Outside, a couple hundred civil rights supporters rallied on the sidewalk. Some of the speakers soon walked across the street where they had reserved seats in front of the stage in Statutory Hall. The ghosts of CRM present could be seen in the faces of the six elected officials who sat on that stage. The two Republican leaders were both white men. The four Democratic leaders included one white man, one white woman and two black men.

Behind both events is some history and politics, which didn’t generally make the press. Those six faces on the stage represented vast changes from the days when the Republican Party was the party that freed the slaves and the Democratic Party was the party of white supremacy. In the 19th century, not a single Democrat in Congress from any state voted for any civil rights bill, even though those bills were only intended to affect the South.

Not only were all the African-Americans elected to Congress in the 19th century Republicans, but so was the first African-American elected in the 20th century – Oscar dePriest of Chicago (1928-1934), who was born in Alabama. When President Johnson signed the 1964 Civil Rights Act he correctly predicted that the white South would leave the Democratic Party. Indeed it had begun to leave in 1948 when four deep South states left Harry Truman off of their ballots because they didn’t like his civil rights policy.

Shelby County was changed by the civil rights movement and the Voting Rights Act. It sits right below Jefferson County, whose main municipality of Birmingham is the site of a lot of CRM history. Shelby County is the site of white flight. It’s where the white folk fled after blacks took over Birmingham.

In the 1960s, Shelby was a rural county of about 35,000 people, 19 percent non-white. Jefferson had 640,000 people, 35 percent non-white. Birmingham, had 340,000 people, 40 percent non-white. Before the civil rights movement came to Birmingham only 10 percent of blacks of voting age were registered to vote, compared to a little less than half of the whites.

As the number of black voters shot up, whites moved out. In 1979 Birmingham elected its first black mayor (Richard Arrington, Jr.), and it hasn’t had a white mayor since. Over the next 45 years Birmingham’s population declined by 125,000 and became over 60 percent non-white. Shelby County’s increased by 165,000 and became almost 90 percent white. Birmingham is still electing Democrats. In Shelby County, every elected official running under a party label is a Republican.

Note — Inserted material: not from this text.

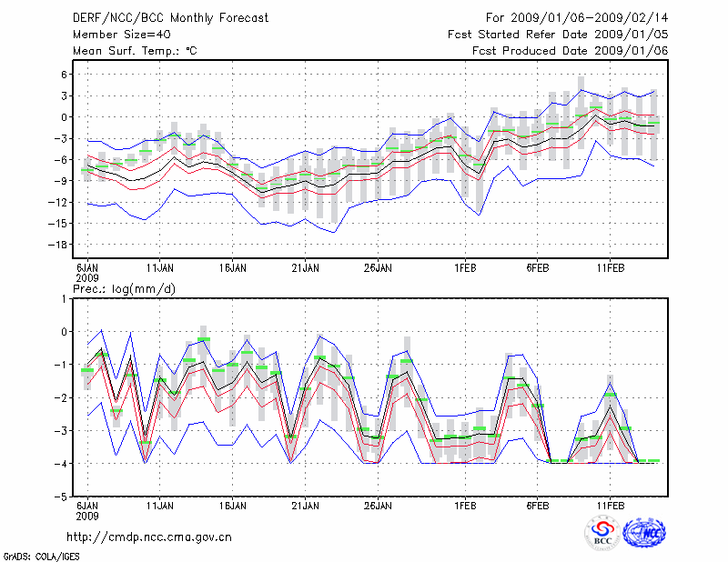Click the BCC logo icon
This screenshot has height=562, width=728.
point(602,535)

With the whites, went the money. Most of them fled to Hoover, which became a wealthy suburb of Birmingham. Its median family income is three times that of Birmingham. More income in a county means more taxes to local governments. Whereas Shelby County is among the 100 highest income counties in the US, Jefferson County filed for bankruptcy on November 9, 2011.

These are also the ghosts of CRM present.